• [EJERCICIO A]
Responde estas preguntas con lo que afirma el texto sobre el Museo Nacional:
(i) ¿En qué año escribió Jean Baptiste Le Brun el opúsculo del que procede el título del artículo?
(ii) ¿En qué edificio se instaló el Museo de los Monumentos Franceses?
(iii) ¿Con qué apelativo se ha llamado a Vivant Denon?
• [EJERCICIO B]
Prosigue el texto sobre el Museo Nacional a partir de su última oración.

• [FUENTE]

Reflexiones sobre el Museo Nacional
«Sin la ‘institución museo’, muchas de las obras de arte que ahora disfrutamos hubieran desaparecido. El adjetivo ‘nacional’ que tan a menudo acompaña a la palabra ‘museo’ debe comprenderse en su debido contexto, es decir, el de la creación y consolidación del Estado liberal del siglo XIX, muy lejos de otras connotaciones que adquirió en el siglo XX. No debemos confundir ‘nacional’ con ‘nacionalismo’»
TOMO prestado el título de este artículo del opúsculo que Jean Baptiste Le Brun escribió en 1793 en su polémica contra el ministro del Interior J. M. Roland dentro de la llamada Comisión del Museum del Louvre. En ella se enfrentaban, en torno al museo, dos concepciones distintas de lo que había de ser la institución que entonces se gestaba para dotar de nuevo sentido a la conservación y exposición de las magníficas colecciones artísticas de la monarquía francesa en los primeros y convulsos años de la Revolución.
Las dos posturas diferenciaban, por una parte, los deseos del mundo político y oficial, que pretendía crear un museo alejado de la ciencia, ‘un jardín de flores curiosas’, un espectáculo para distraer, como decía el ministro, con el de los aficionados y entendidos en cuestiones artísticas, que proponían el museo como un discurso del arte volcado hacia la instrucción. La polémica nos interesa desde un doble punto de vista: el de llamar la atención sobre las frecuentes discrepancias entre los dos ámbitos, el político y el artístico, tan viejas como la propia institución ‘museo’ (en efecto, nada nuevo bajo el sol); pero también nos sirve para señalar cómo en nuestro vecino país, cada vez que aparece un asunto de real importancia en torno a cuestiones culturales en general o museísticas en particular, se piensa, se discute, en fin, se reflexiona con pasión acerca de ellas. Se trata de unas actitudes intelectuales prácticamente ausentes en la mayor parte de los casos, por no decir siempre, en nuestros más cercanos pagos españoles. Ya se sabe, lejos de nosotros la funesta manía de pensar.
Procedentes, en la mayor parte de los casos, de las antiguas colecciones reales y aristocráticas, los museos de arte, tal como los conocemos hoy, fueron una creación del siglo XIX según, en líneas generales, el modelo francés del Museo del Louvre y del efímero Museo de los Monumentos Franceses. Si el primero fue obra, sobre todo, de Vivant Denon, que con razón ha sido llamado ‘el ojo de Napoleon’, y tuvo desde sus inicios unos deseos claramente imperiales, el segundo, idea de Alexandre Lenoir e instalado entre 1795 y 1816 en el convento exclaustrado de los Grands Augustins de París, tuvo una pretensión más claramente nacional francesa. Allí se exponían, por orden cronológico, piezas de escultura y restos arquitectónicos de monumentos de este país vandalizados, esta es la palabra que se usaba, durante la Revolución. Una destrucción que precipitó entonces la nueva noción de patrimonio histórico, tan unida a la de Museo.
El museo contemporáneo, es decir, el creado en Europa a principios del siglo XIX, tuvo, por tanto, una doble finalidad: salvar de la destrucción infinitas obras de arte que habrían desaparecido en los excesos revolucionarios y, por otra parte, orientar los estudios de historia del arte y la comprensión de las obras de arte según el criterio de artes nacionales y sus correspondientes ‘escuelas’. Patrimonio histórico, la nación y lugar de memoria fueron los conceptos teóricos fundamentales que entonces comenzaron a usarse.

• [DATOS PROPORCIONADOS]
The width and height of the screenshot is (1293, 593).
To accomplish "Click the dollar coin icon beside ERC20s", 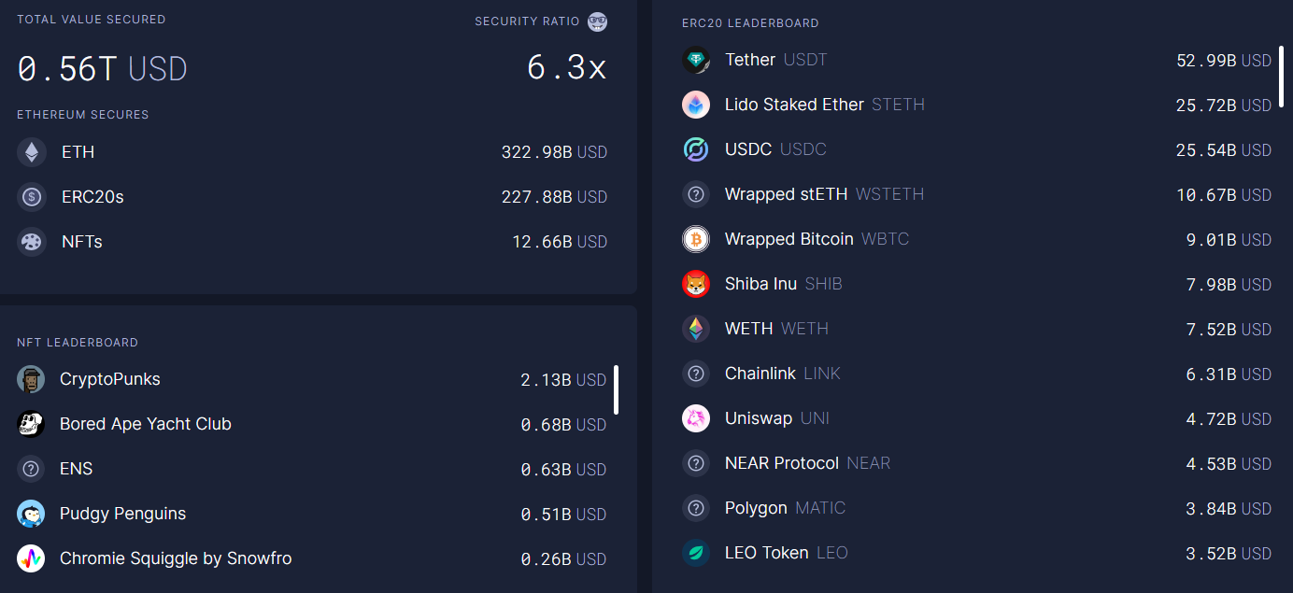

• [RESPUESTA ESCRITA A]
(i) En 1793.
(ii) En el convento exclaustrado de los Grands Augustins de París.
(iii) 'el ojo de Napoleon'.

• [RESPUESTA ESCRITA B]
De esta manera se explica, por ejemplo, la creación y las primeras etapas del desarrollo del Museo del Prado en Madrid. Procedente, en su origen, de las colecciones de la Monarquía, los primeros cuadros que se exhiben a partir de 1819 son todos de pintura española, y dan a conocer a España y a Europa tesoros pictóricos todavía no demasiado divulgados y muestran a un público más amplio la magnífica colección nada menos que de Diego Velázquez, algo que produjo un vuelco sin precedentes en el gusto pictórico europeo del siglo XIX, acentuando su camino hacia la modernidad.
Es cierto que la aparición del museo contemporáneo en el siglo XIX desató enormes polémicas acerca de la conveniencia o no, así como de la legitimidad, del desplazamiento desde sus lugares primeros, de determinadas obras de arte, sobre todo en el caso del efímero Museo Napoleón en el Louvre y que muchas de estas obras se devolvieron a sus lugares de procedencia a partir de 1815. Ahí están las famosas quejas expuestas por el teórico francés Quatremère de Quincy en sus célebres ‘Cartas a Miranda’, el libro clásico sobre el tema (1796).
Pero también es cierto que sin la ‘institución museo’, que se ha ido adaptando a las cambiantes circunstancias culturales de cada momento (fundamentalmente al desarrollo del arte contemporáneo) y no solo en Europa y Occidente, sino, como se ha visto, en lugares tan distantes como Japón y ahora China, muchas de las obras de arte que ahora disfrutamos hubieran desaparecido. El adjetivo ‘nacional’, que tan a menudo acompaña a la palabra ‘museo’, debe comprenderse en su debido contexto, es decir, el de la creación y consolidación del Estado liberal del siglo XIX, muy lejos de otras connotaciones que adquirió en el siglo XX. No debemos confundir ‘nacional’ con ‘nacionalismo’.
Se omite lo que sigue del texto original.